REQUIRED ACTION => Which lines run from the one containing "This screenshot has height=796, width=982." through the end of the entries? Restate them word for word, and only those.

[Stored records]
........
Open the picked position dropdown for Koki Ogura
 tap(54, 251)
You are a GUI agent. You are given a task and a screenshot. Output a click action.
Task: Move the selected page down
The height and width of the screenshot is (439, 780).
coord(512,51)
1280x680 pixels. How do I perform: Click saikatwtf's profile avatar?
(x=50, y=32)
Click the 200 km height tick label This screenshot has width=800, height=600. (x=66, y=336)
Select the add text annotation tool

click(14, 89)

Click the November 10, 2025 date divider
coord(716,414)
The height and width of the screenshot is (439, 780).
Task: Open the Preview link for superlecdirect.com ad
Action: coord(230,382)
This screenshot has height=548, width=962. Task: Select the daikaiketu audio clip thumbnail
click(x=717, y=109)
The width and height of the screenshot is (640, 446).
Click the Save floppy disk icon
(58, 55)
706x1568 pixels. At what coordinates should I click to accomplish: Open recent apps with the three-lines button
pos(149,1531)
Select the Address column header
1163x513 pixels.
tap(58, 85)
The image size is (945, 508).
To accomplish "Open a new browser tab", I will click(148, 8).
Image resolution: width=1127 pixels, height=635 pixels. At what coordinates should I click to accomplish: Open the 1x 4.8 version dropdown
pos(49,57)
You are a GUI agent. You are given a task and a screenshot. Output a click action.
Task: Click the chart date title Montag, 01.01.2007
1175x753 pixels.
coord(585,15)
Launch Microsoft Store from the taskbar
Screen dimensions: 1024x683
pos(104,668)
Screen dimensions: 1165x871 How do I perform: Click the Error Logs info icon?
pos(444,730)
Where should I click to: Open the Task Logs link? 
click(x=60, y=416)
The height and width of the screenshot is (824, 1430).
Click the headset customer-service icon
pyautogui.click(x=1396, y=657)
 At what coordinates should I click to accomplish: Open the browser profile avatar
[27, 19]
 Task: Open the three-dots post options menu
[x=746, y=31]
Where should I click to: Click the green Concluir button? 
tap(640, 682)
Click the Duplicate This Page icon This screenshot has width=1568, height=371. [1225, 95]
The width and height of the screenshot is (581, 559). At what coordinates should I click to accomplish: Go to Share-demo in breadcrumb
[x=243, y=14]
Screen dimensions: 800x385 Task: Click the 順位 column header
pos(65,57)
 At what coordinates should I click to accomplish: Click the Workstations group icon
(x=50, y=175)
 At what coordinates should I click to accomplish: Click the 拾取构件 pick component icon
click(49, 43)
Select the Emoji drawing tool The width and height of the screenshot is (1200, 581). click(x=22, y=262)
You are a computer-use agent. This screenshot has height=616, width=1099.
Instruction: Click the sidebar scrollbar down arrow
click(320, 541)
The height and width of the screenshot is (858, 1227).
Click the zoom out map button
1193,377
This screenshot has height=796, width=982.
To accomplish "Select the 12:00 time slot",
........
TASK RESULT =>
This screenshot has height=796, width=982.
To accomplish "Select the 12:00 time slot",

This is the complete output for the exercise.